Monday, March 15, 2004

 
Jack the Ripper

Here is something to wonder about:

“Jack the Ripper! Few names in history are as instantly recognizable. Fewer still evoke such vivid images: noisome courts and alleys, hansom cabs and gaslights, swirling fog, prostitutes decked out in the tawdriest of finery, the shrill cry of newsboys - and silent, cruel death personified in the cape-shrouded figure of a faceless prowler of the night, armed with a long knife and carrying a black Gladstone bag”. By Philip Sugden

By today's standards of crime, Jack the Ripper would barely make the headlines, murdering a mere five prostitutes in a huge slum swarming with criminals: just one more violent creep satisfying his perverted needs on the dregs of society. No one would be incensed as were the respectable families of the pretty college students that were Ted Bundy's victims or the children tortured and mutilated by John Wayne Gacy. We have become a society numbed by horrible crimes inflicted upon many victims.

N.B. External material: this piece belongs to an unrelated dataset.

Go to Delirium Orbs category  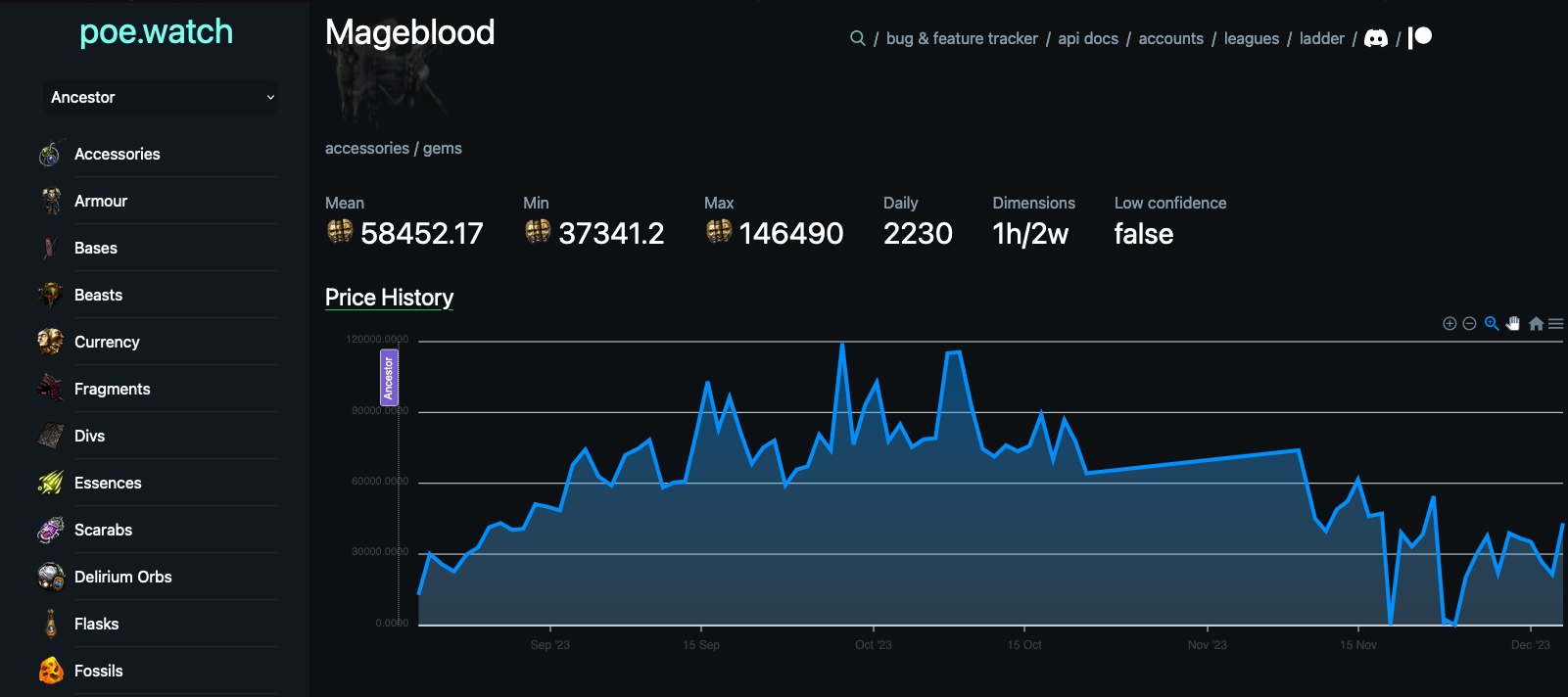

Why then, over a hundred years later, are there allegedly more books written on Jack than all of the American presidents combined? Why are there stories, songs, operas, movies and a never-ending stream of books on this one Victorian criminal? Why is this symbol of terror as popular a subject today as he was in Victorian London?


POLICE NOTICE
TO THE OCCUPIER

On the morning of Friday, 31st August, Saturday 8th, and Sunday, 30th September 1888, Women were murdered in or near White chapel, supposed by some one residing in the immediate neighborhood. Should you know of any person to whom suspicion is attached, you are earnestly requested to communicate at once with the nearest Police Station, Metropolitan Police Office, 30th September 1888.

Things really haven’t changed much in society over the last hundred years.